Hiiyyy!!! Mengerikan!! Rasanya mau turung gunung aja setengah hidup!! Ya beginilah, kalau gak pernah naik gunung…jd serba kaget…
Licin,,kaki-tangan pada keseleo semua….badan rasanya mau patah-patah….
Setelah sampai dibawah..Lega sekali rasanyaaa…bisa menghirup udara bebas dari ketakutan…badanku semua sakit rasanya.

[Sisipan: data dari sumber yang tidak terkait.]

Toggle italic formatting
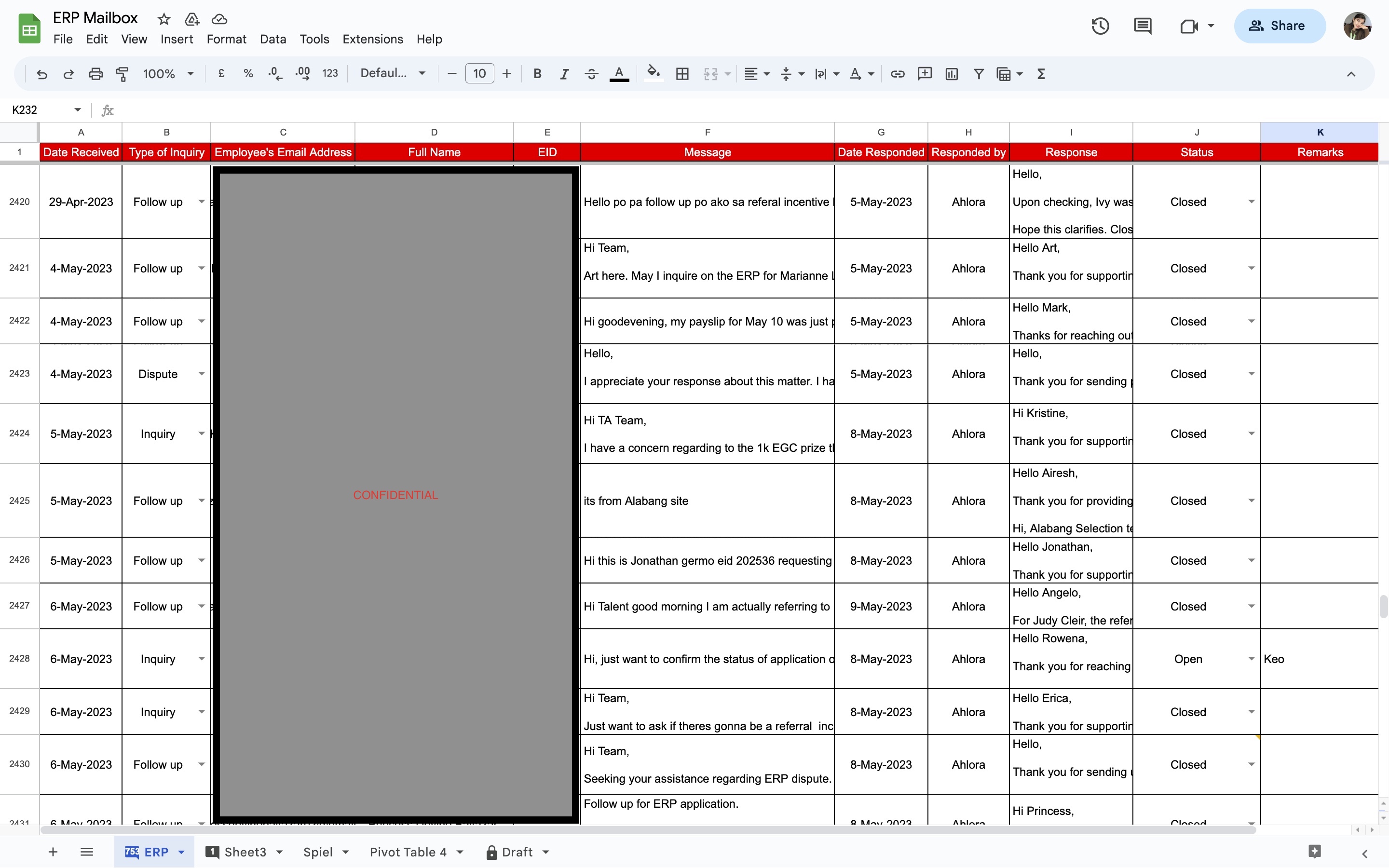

Dengan buru-buru aku segera copy ke laptop, lalu transfer ke CD, selanjutnya dikirim ke kantor YPLHC..hoahh,,akhirnya selesai juga…tinggal tunggu pengumuman tanggal 5 Juni
Tanggal 5 Juni tiba,, pengumuman dibacakan pukul 15.00 WIT..
Juara III : xxxxx
Juara II : xxxx
Juara I : xxxxx
Yah, namaku tidak disebutkan. Serentak tubuhku rasanya lemas,, aku tidak tahu harus bagaimana lagi..

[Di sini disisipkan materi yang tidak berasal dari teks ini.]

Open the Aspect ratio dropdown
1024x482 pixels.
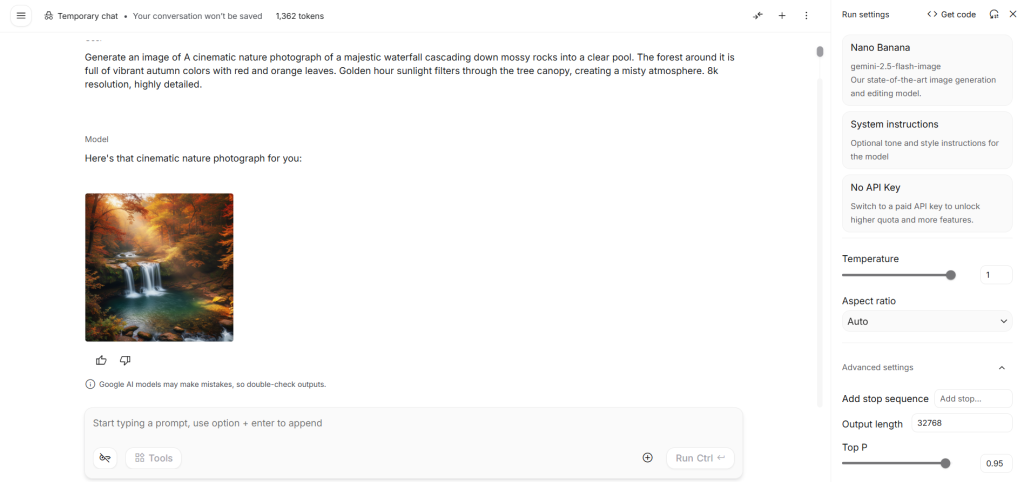(x=927, y=321)
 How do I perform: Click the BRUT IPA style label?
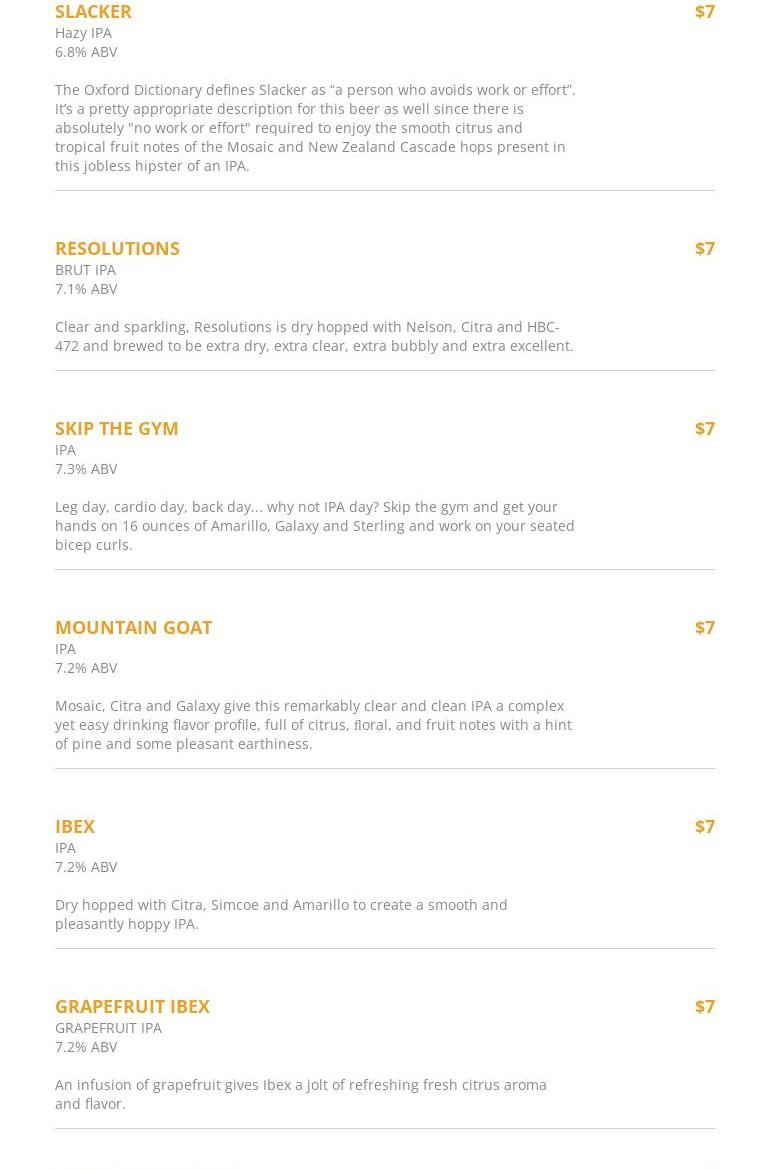[85, 270]
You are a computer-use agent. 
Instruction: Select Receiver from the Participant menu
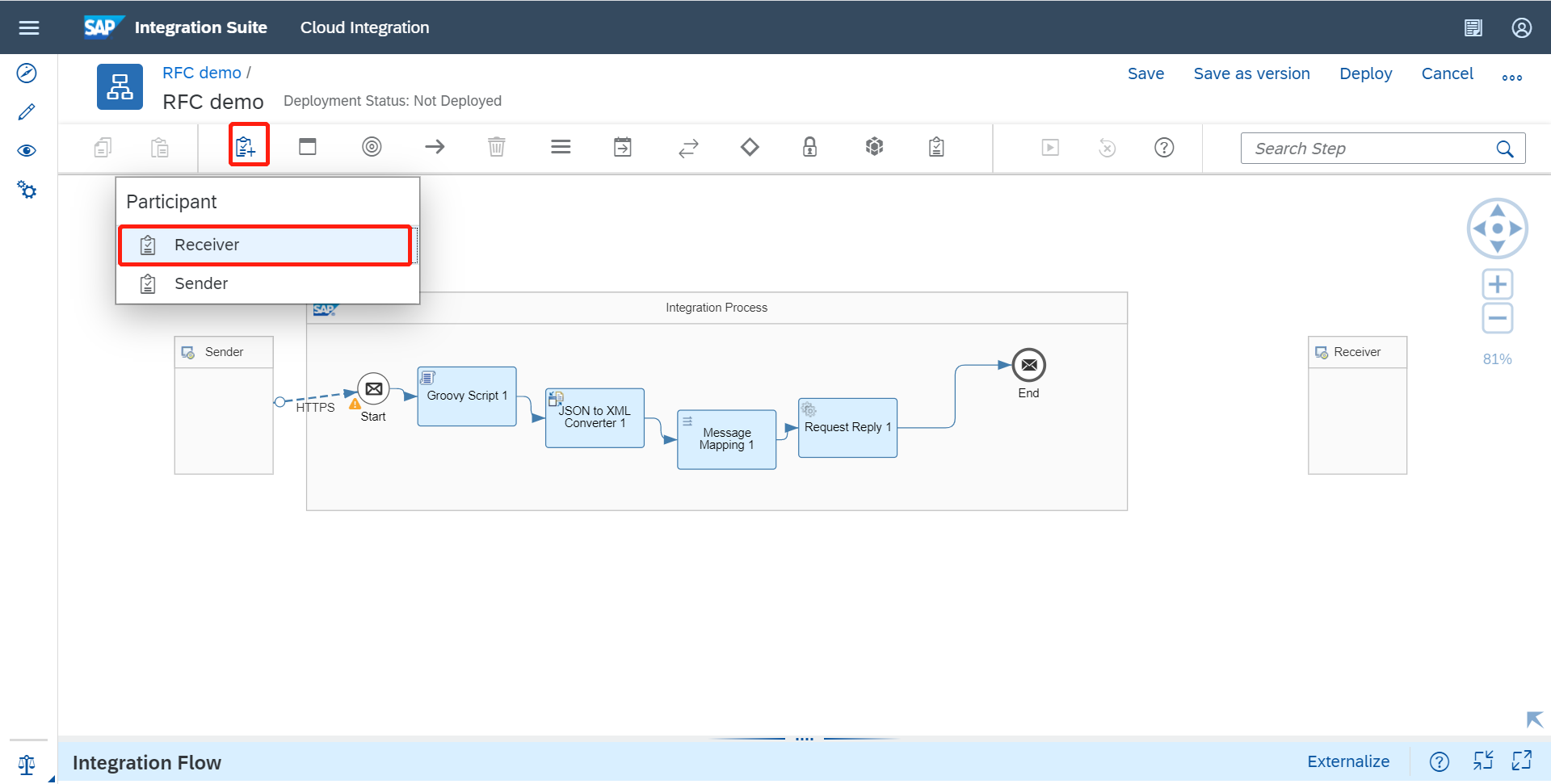pos(265,245)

Tapi inilah takdir hidup yang harus dijalani. Tidak apalah,, toh aku kemarin sudah dapat juara I Fotografi WWF..aku berikan saja kesempatan buat teman-teman yang belum jadi juara…^^
Aku ambil hikmahnya saja dari peristiwa ini… aku dapat pengalaman naik gunung,,melatih mental,, dan lain-lain.
Ah, pengalaman yang tidak terlupakan. Seru, unik, menegangkan, semua jadi satu!